Body Matters: Essays on the Sociology of the Body

By Sue Scott; David Morgan | Go to book overview

Introduction

If this volume were to have a sub-title it might appropriately be 'Directions through Diversity', a phrase which reflects the diversity of existing developments in what has come to be called 'the sociology of the body' and the diversity of the substantive topics and empirical researches covered by the essays in this volume. Such a sub-title would also indicate, as do the papers collected here, the potential of the sociology of the body for indicating directions in which sociology and social theory might move in the future. The coherence of this collection lies in its focus on the embodiment of social actors, and the relationship between this embodiment and the problems of both everyday life and of sociological theorizing.

While the substantive topics represented here range through dance, men and masculinity, marital and sexual counselling, prostitution, body-building, representations of lesbianism and the management of a child's body, clear links and common threads are to be found running through these chapters.
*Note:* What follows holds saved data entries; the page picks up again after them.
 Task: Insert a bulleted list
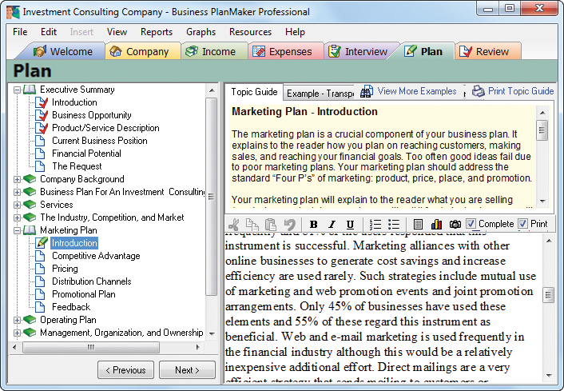pyautogui.click(x=395, y=225)
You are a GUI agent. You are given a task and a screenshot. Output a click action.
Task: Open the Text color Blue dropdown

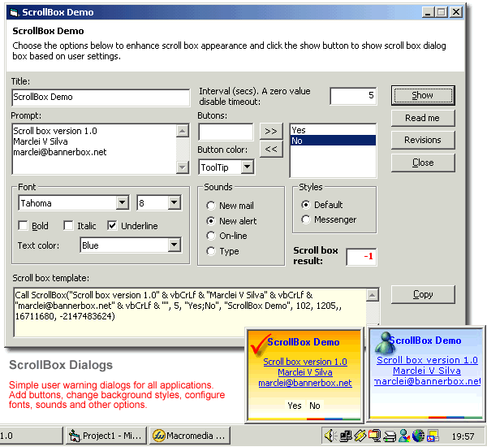tap(173, 245)
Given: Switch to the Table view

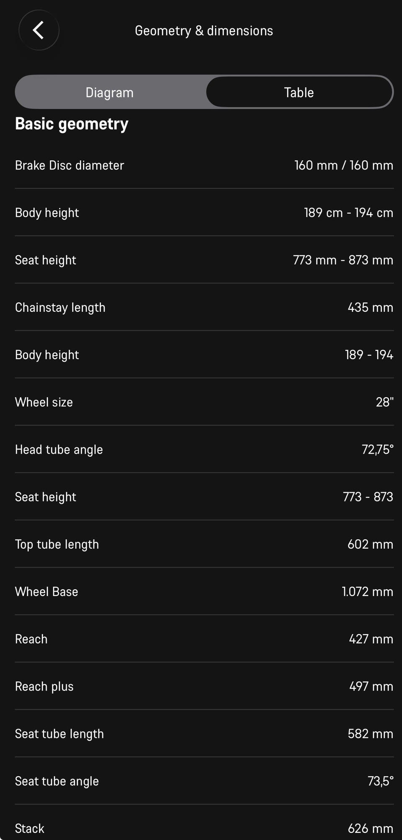Looking at the screenshot, I should click(x=299, y=92).

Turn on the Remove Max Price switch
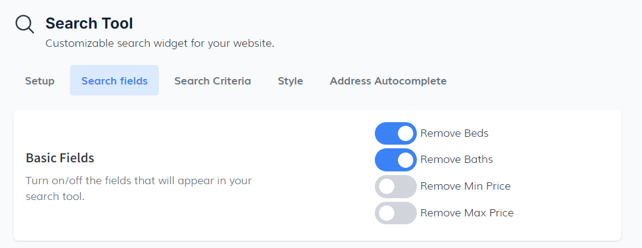396,213
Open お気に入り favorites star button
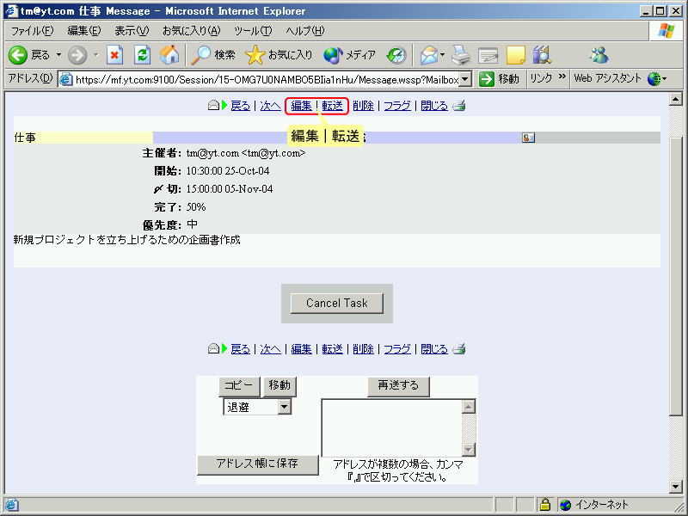This screenshot has height=516, width=688. pos(279,55)
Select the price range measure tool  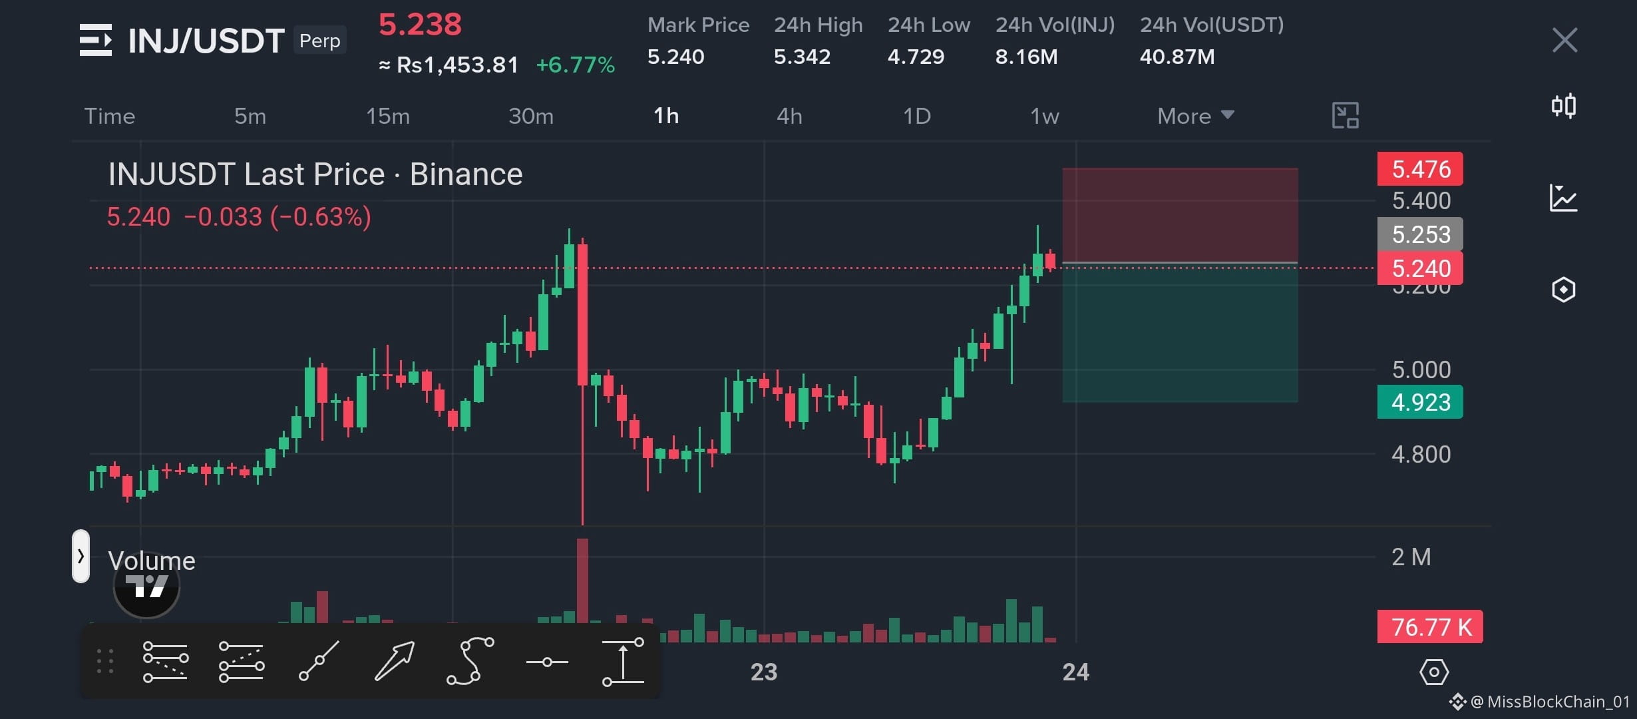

One such theme is to do with the social construction of the body, the various ways in which the different aspects of the body are given new and varied significances, thus undermining or calling into question what might conventionally be understood as natural. Another theme is to do with the social control and regulation of the body, with the complex interplays between societal regulation and individual self-surveillance. These themes will be found, in different mixes, running through all these papers. But they are clearly two interrelated and interdependent processes. To construct some bodily feature or process, to describe it in a certain way or to lay social emphasis on some aspect of the body is, in some measure, to exercise control or constraint. This is most obvious, for example, in cases of the gendered body or the healthy body. Similarly, to regulate or to exercise control over the body or bodies is to see these bodies in a particular way and to privilege certain understandings or constructions as against others. Bureaucratic control of bodies in large organizations, for example, also implicitly states the kind of bodily representations and presentations that are appropriate.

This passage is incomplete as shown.